Segment Open

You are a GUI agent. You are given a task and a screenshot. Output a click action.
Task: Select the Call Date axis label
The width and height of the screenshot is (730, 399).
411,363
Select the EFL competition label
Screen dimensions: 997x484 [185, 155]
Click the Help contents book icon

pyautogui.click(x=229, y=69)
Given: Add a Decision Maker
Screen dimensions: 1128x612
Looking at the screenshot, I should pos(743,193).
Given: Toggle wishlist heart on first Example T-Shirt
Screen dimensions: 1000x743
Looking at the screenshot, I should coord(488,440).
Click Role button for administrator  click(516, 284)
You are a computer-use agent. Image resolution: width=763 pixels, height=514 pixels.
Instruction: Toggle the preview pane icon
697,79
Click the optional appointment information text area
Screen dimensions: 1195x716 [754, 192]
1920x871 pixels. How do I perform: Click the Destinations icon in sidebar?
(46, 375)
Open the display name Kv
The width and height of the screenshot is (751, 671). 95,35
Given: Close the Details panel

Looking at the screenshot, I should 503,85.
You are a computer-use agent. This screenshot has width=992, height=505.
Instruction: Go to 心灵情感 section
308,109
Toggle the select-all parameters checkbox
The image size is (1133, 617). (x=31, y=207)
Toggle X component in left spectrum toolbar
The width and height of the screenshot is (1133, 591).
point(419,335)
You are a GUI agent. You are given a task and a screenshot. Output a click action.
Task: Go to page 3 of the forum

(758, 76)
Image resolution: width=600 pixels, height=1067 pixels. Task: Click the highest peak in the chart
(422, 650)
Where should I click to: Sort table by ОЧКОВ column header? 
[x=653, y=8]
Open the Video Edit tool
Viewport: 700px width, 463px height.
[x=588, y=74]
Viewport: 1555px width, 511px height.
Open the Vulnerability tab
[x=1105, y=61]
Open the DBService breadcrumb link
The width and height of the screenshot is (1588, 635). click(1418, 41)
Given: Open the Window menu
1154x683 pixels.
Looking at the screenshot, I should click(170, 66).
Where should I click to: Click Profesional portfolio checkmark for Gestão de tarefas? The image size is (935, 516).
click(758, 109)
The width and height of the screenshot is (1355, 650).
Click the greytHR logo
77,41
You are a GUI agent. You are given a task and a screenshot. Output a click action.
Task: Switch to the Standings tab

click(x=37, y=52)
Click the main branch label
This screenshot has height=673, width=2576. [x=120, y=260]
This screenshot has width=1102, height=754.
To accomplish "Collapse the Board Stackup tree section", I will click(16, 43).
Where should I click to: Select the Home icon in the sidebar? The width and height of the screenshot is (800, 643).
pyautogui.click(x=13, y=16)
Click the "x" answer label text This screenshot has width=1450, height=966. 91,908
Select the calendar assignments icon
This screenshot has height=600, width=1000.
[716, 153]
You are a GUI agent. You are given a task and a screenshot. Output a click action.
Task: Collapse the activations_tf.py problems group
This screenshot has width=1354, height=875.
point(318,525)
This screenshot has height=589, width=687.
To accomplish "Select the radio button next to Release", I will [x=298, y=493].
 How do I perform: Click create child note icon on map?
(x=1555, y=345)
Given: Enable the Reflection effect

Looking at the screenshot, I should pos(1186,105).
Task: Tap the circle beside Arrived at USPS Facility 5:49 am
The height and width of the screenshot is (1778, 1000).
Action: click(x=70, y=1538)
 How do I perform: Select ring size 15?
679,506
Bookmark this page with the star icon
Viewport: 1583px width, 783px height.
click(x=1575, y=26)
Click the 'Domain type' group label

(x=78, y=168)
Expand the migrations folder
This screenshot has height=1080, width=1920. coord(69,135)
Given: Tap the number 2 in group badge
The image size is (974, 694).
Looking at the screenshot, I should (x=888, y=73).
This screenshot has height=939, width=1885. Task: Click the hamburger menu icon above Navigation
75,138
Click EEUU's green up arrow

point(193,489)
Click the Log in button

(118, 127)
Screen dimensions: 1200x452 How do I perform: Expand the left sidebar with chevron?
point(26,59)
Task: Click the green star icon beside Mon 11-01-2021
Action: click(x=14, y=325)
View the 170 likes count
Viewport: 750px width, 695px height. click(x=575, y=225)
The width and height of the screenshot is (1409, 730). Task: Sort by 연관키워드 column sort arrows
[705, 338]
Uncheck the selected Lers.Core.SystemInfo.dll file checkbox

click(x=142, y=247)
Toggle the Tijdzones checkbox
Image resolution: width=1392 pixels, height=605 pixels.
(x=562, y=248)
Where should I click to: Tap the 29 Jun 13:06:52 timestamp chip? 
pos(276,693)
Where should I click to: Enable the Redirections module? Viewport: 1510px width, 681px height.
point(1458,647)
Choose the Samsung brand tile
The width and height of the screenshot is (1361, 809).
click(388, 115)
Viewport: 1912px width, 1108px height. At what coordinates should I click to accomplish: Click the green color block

Segment Closed

**Exercise instructions**.
Report the number of lines above that contain the word "accomplish", and only that number.

**Solution to this problem**.
3